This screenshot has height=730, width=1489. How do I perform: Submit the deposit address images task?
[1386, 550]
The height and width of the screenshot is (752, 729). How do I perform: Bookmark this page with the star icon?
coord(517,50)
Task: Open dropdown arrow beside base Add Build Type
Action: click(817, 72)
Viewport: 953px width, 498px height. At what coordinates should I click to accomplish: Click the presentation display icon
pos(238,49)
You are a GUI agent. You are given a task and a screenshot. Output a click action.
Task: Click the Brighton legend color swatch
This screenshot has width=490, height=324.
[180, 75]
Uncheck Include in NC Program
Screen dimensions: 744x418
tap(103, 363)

--------

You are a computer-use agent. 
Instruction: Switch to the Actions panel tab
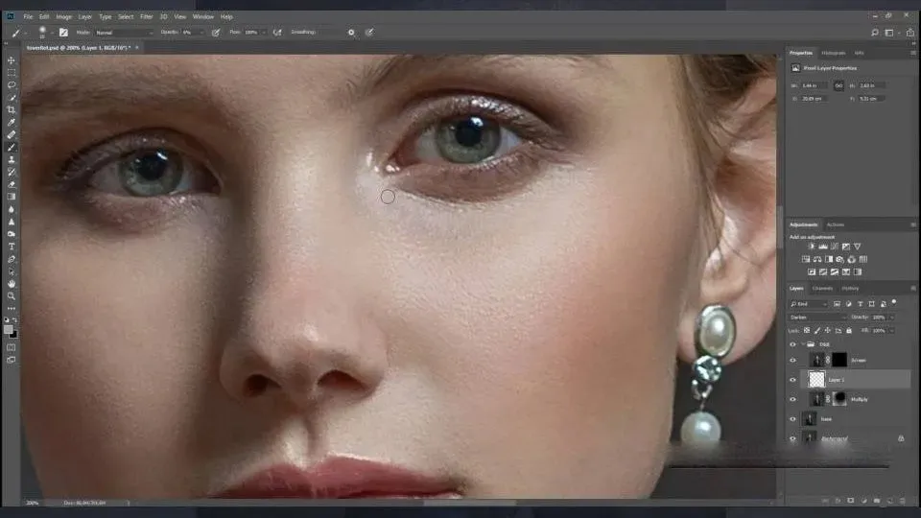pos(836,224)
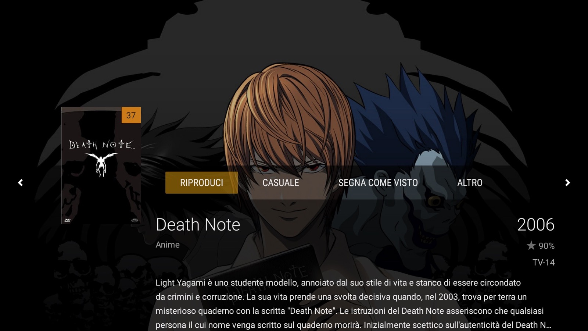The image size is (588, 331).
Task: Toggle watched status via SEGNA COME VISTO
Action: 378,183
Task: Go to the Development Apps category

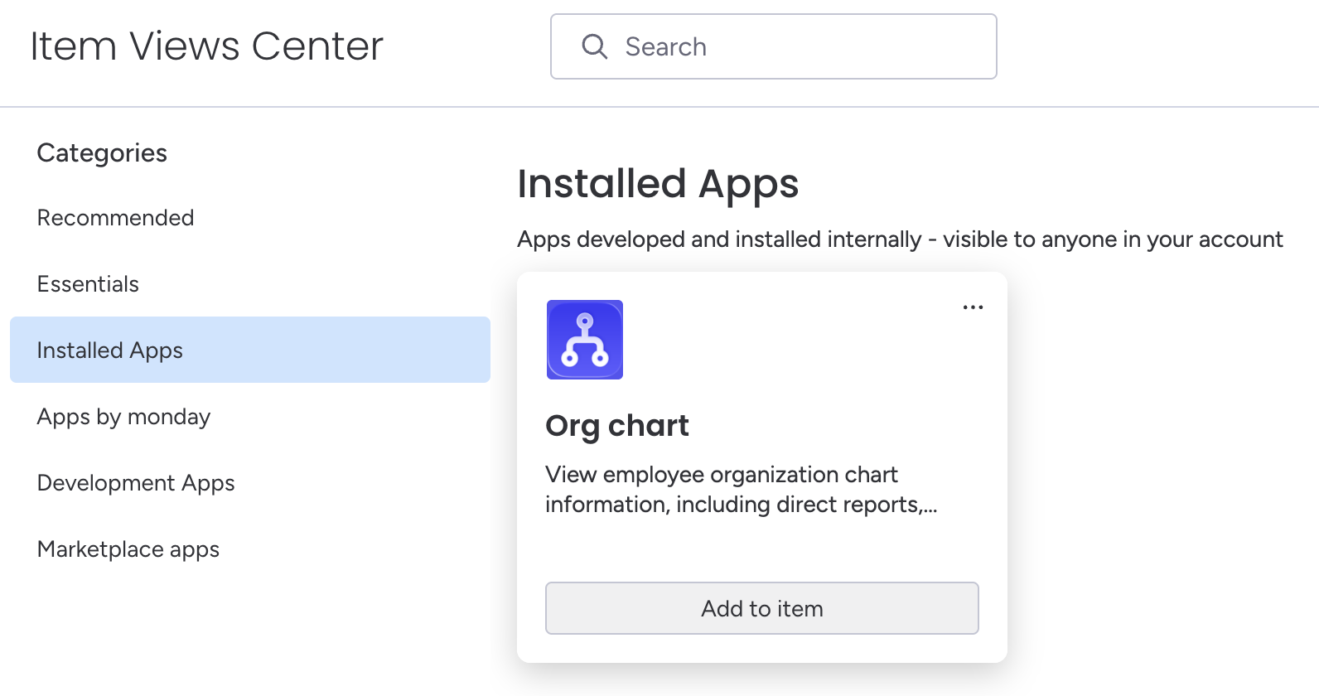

--------

BRIEF>
Sift the material for lines with the string "agent". Copy each one found.

ANSWER SPACE>
You are a GUI agent. You are given a task and a screenshot. Output a click action.
You are a computer-use agent. 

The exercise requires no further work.